"Susan, is there anything but air between your ears? Do you go out looking for trouble? Do you, in fact, try the hardest you can to be stupid?" asked Thomas. "This boy is obviously a satanic sympathizer. You have known him, personally, for less than forty-eight hours. And, as you know, Wizards. Are. Evil!
Susan didn't know what to say to the first part of this. She settled for addressing the salient point. "But Antonio's nice! And how do you know wizards are evil; have you ever met one?"
Thomas closed his eyes for a moment, simmering with rage. "No one should have that kind of power! Think of what could happen if they wanted, for some reason, to use it against us. Haven't you heard of these Walpurgi? A bloke named Grindelwald has a grudge, and whole villages are wiped out. That kind of power corrupts. It comes from Satan; you know that."
"No, I don't know that," Susan said rationally. "Martin Luther was thought to be from the devil, and where would we be without him today? Benjamin Franklin's lightning rod was supposed to be going against divine wishes, and today, everyone's got one."
She paused, trying to think of something else, drawing on what Antonio had said. "And the only reason wizards don't like us is we forced them into their Seclusion. We wouldn't let them join our communities, so they formed their own. Plenty of them live in peace, Thomas, without trying to wipe us out."
Robert joined their conversation for the first time. "There are radicals in every breed," he said calmly. "Why not?"
"Oh, not you, too. You want these… beings… walking among us without fear? What if, say, you get into an argument with the witch down the street, and she turns you into a mouse? Funny, but deadly. Let's face it: our dear sister has been ensnared by a pretty boy. How do we know one of the things he so cleverly snitched from his, erm, embassy, wasn't a love potion? You tell him tomorrow we're moving, and it's all fixed."
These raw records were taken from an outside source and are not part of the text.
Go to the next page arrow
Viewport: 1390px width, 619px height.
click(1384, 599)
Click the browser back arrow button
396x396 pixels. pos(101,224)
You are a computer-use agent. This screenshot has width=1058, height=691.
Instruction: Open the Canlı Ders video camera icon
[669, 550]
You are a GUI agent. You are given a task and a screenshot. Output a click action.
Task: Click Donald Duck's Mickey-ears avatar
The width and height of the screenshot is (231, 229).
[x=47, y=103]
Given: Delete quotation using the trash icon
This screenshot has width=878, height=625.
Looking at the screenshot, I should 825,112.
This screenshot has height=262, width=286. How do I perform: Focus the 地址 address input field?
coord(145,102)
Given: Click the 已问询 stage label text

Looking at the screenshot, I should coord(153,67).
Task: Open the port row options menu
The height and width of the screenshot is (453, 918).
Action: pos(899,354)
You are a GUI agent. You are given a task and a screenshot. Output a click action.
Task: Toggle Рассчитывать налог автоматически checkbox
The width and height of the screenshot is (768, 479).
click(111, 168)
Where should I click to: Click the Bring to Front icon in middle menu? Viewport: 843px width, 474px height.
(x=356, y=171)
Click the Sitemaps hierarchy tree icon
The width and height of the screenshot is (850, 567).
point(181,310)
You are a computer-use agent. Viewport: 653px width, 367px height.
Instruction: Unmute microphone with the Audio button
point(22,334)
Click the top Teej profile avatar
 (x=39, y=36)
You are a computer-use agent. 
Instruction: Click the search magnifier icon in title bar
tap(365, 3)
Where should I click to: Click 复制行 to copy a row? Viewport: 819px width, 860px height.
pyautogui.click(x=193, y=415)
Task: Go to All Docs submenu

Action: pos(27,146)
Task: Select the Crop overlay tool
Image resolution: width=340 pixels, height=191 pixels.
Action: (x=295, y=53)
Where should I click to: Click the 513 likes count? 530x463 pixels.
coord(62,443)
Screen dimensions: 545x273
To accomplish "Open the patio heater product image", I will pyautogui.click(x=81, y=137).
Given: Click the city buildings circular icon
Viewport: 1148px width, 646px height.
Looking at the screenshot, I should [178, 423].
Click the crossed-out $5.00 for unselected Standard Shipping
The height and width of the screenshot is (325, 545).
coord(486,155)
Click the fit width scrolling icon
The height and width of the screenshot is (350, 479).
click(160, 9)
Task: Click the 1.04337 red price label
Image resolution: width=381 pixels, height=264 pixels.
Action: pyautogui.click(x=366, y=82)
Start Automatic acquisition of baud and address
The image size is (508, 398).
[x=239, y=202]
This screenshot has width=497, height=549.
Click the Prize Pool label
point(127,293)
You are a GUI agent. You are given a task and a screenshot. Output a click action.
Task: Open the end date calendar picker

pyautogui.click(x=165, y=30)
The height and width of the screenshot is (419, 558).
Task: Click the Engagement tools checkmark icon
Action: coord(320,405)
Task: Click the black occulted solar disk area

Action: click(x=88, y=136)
Susan looked at her older brother with narrow, dangerous eyes. "I will not," she snarled.
"You 'will not'? Are you daft? Are you a lovesick puppy, Susan? Do you…"
But no one ever got to find out what Susan did or did not do, because the vase on the table between Thomas and Robert exploded at that very moment. Thomas had been staring at that vase for the past five minutes. Robert and Susan suddenly started staring at him, astonished.